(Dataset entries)
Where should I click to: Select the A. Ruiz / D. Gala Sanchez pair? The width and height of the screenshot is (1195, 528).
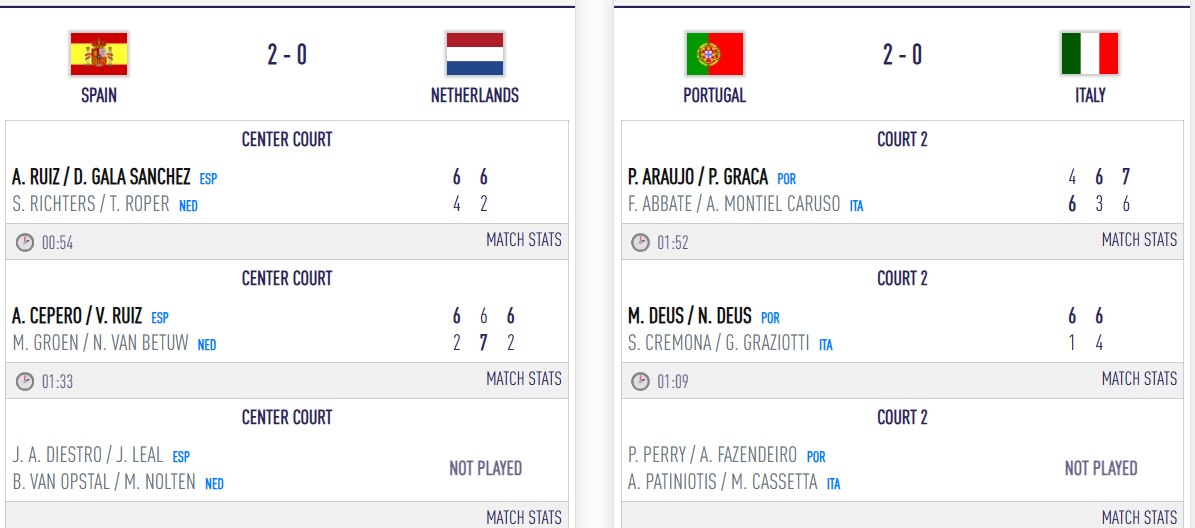101,177
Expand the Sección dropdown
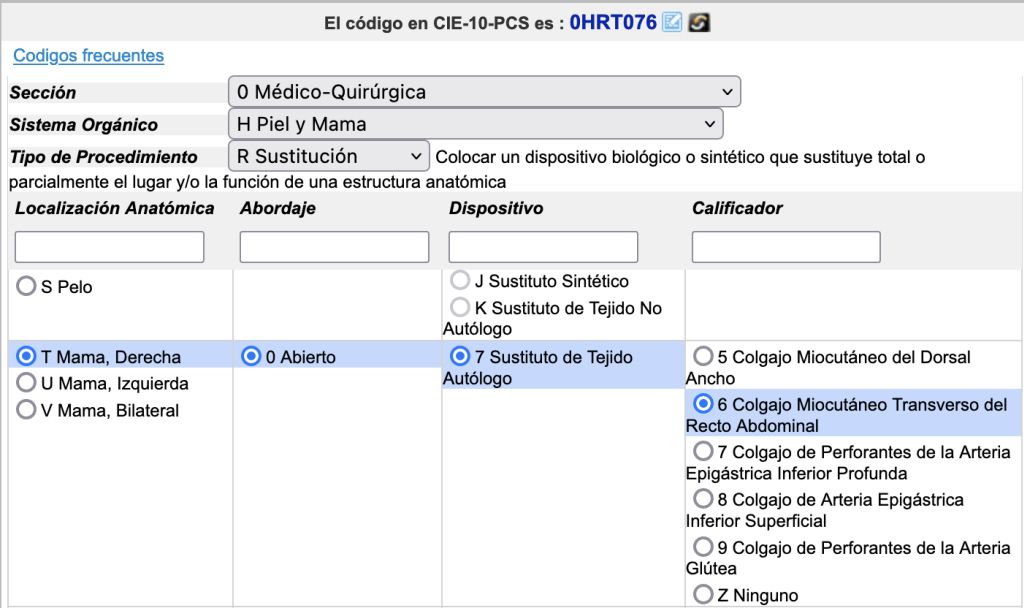 [484, 92]
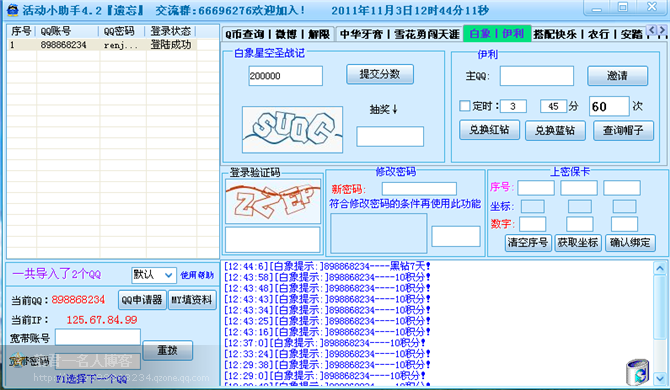Open the 中华牙膏 | 雪花勇闯天涯 tab
This screenshot has height=390, width=670.
[399, 34]
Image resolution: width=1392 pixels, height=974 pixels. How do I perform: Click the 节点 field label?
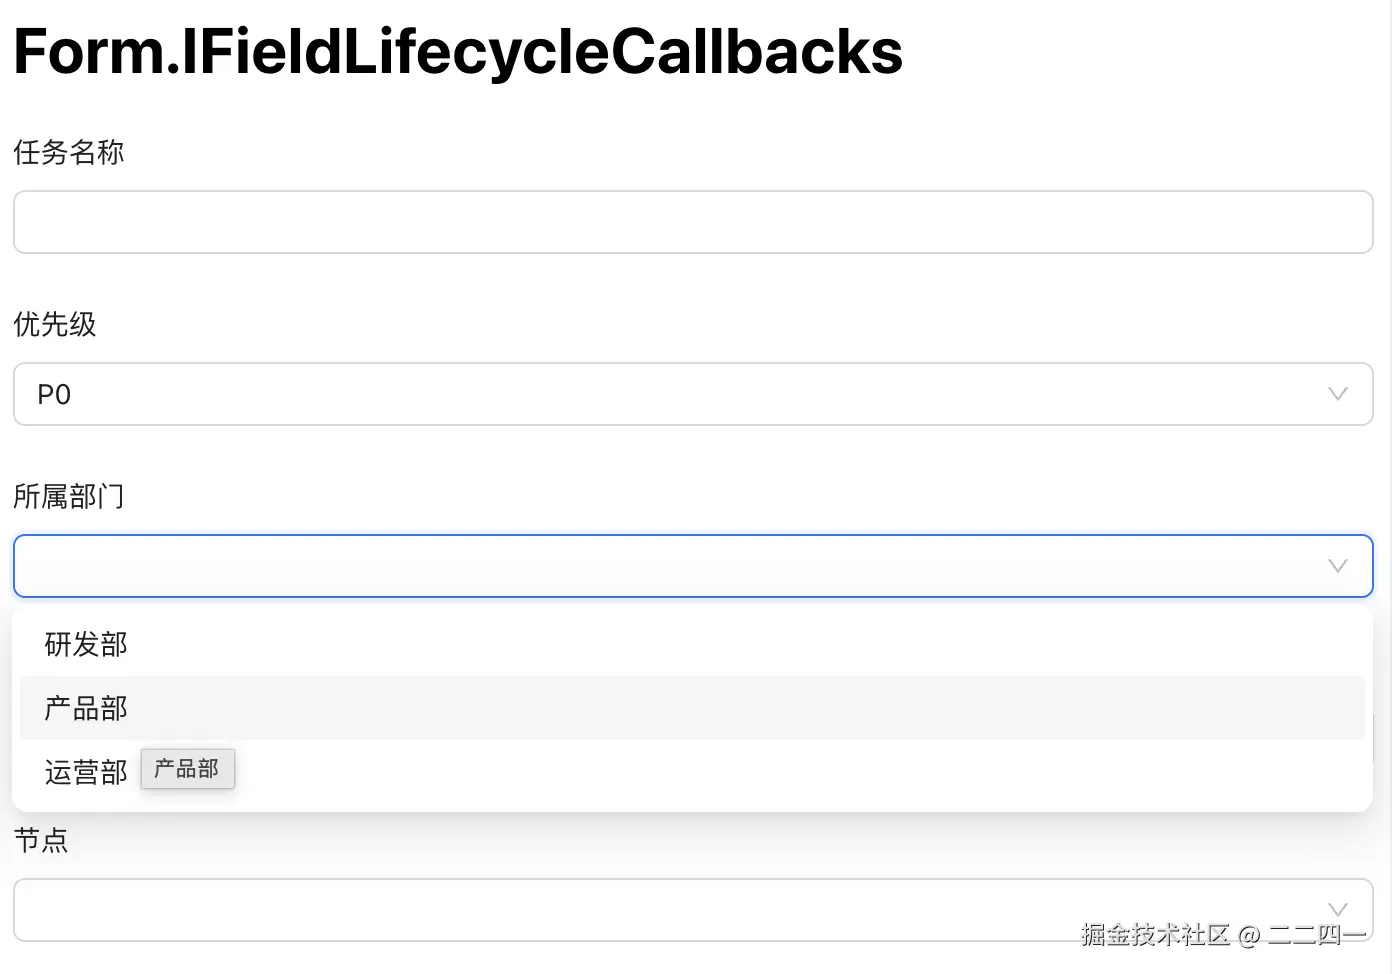click(x=41, y=841)
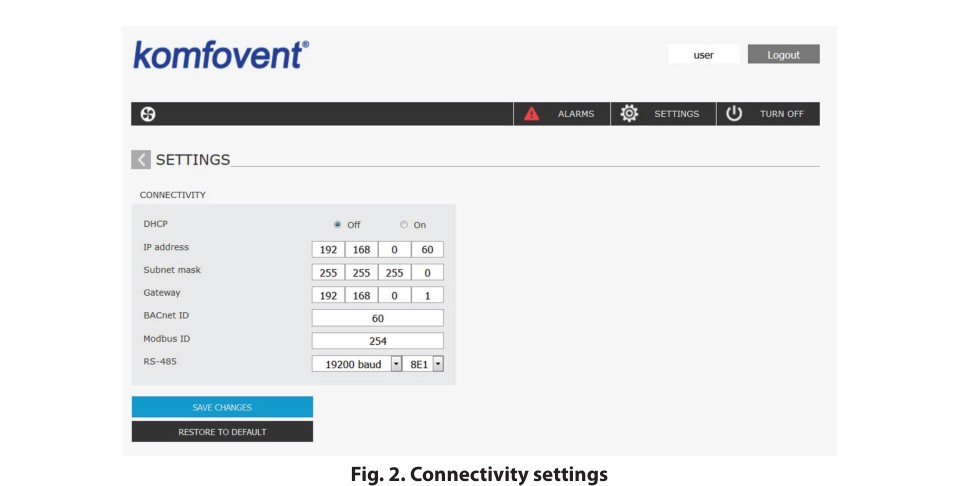
Task: Click the power icon for turn off
Action: coord(734,114)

◆ **Task statement**: Copy all of the items above word for word, leaving out the pictures.

◆ **Full answer**:
Where should I click to: Select the A. Ruiz / D. Gala Sanchez pair? The width and height of the screenshot is (1195, 528).
101,177
Expand the Sección dropdown
 [484, 92]
Open the 中华牙膏 | 雪花勇闯天涯 tab
This screenshot has height=390, width=670.
[399, 34]
Image resolution: width=1392 pixels, height=974 pixels. How do I perform: Click the 节点 field label?
click(x=41, y=841)
Task: Click the power icon for turn off
Action: coord(734,114)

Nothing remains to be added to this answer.